Islamic countries spend little on research and development — less than 0.4 per cent of their gross national product compared to the global average of 2.36 per cent.

Lack of funding is partially to blame, but a bigger problem is a lack of governmental strategies to foster science and prioritise research projects, argues Herwig Schopper in this Nature article.

Muslim nations need drastic changes in their approach to science and technology if they are to compete with the rest of the world.

Political leaders must recognise the importance of research in contributing to the welfare of Muslim societies. Investment in research infrastructure is essential, as is better job security for scientists.

The Islamic world also needs to integrate itself with the international scientific community by participating in regional cooperative projects and establishing global scientific collaborations.

Herwig Schopper is former director-general of CERN and president of the SESAME council. His article in Nature is part of a remarkable "Islam and Science" special feature, which also includes:

  • Islamist political parties are taking over from secular ones across the Muslim world. What does this mean for science at home and scientific cooperation with the West? Ehsan Masood investigates.
  • Building a knowledge-based society in today's Arab world depends on overcoming primarily political obstacles to progress. Nader Fergany analyses the reforms required for an Arab renaissance.

Athar Osama is a senior executive at ANGLE Technology Group in the United States and specializes in technology-based economic development. In a related Op-Ed for SciDevNet, he writes:

For decades, Muslim countries have struggled to understand the value of scientific and technological research.

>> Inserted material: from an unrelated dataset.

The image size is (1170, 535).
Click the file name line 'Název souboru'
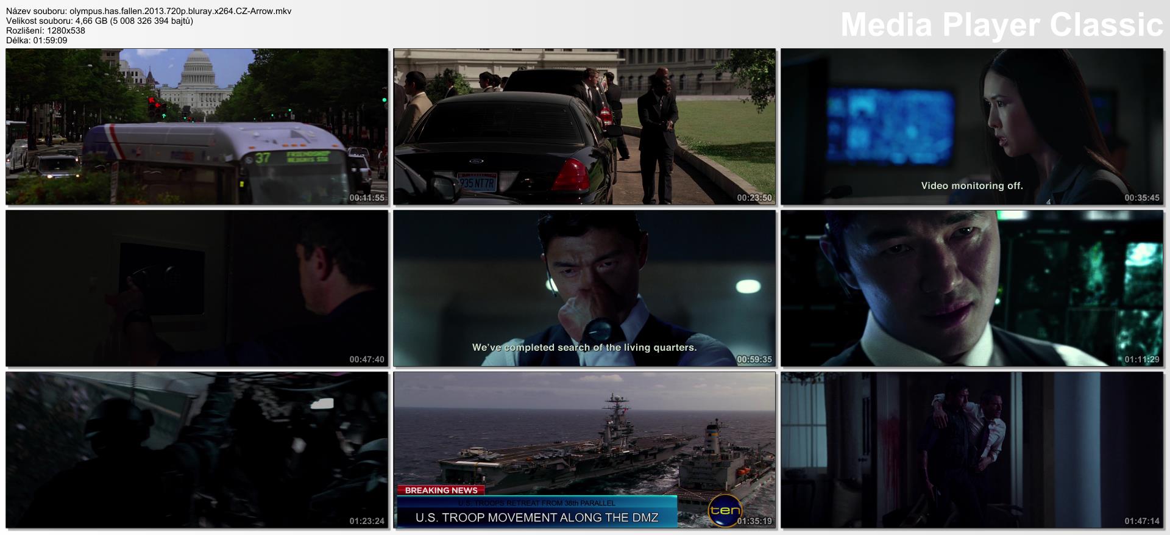(149, 11)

But a recent study by the Organization of the Islamic Conference (OIC) on the status of scientific research in its 57 member states sheds some light on the nature of the 'science deficit' in these countries.

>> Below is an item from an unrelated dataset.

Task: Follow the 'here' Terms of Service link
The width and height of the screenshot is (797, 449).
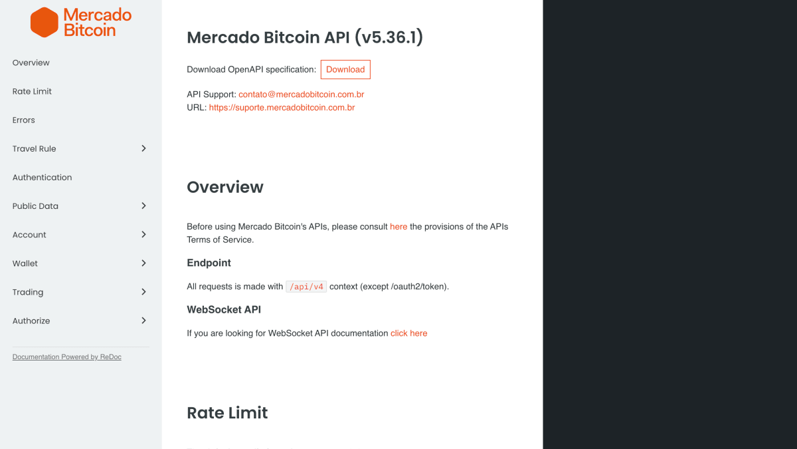Action: (x=399, y=226)
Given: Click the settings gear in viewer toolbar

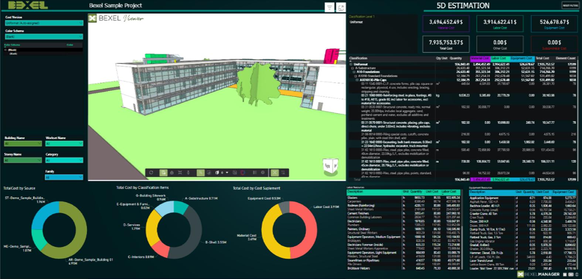Looking at the screenshot, I should pyautogui.click(x=263, y=173).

Although the results show that many Muslim countries have a poor scientific output, they also indicate a growing realisation among such countries that they must catch up with the rest of the world or lag behind economically, socially and politically.

If Muslim countries are to become innovative and knowledge-based societies of the 21st century, they will need to develop coherent and relevant science and technology policies and create an environment supportive of research.

UPDATE: Islamic nations have agreed to set up a network to explore the relationship between Islam and science.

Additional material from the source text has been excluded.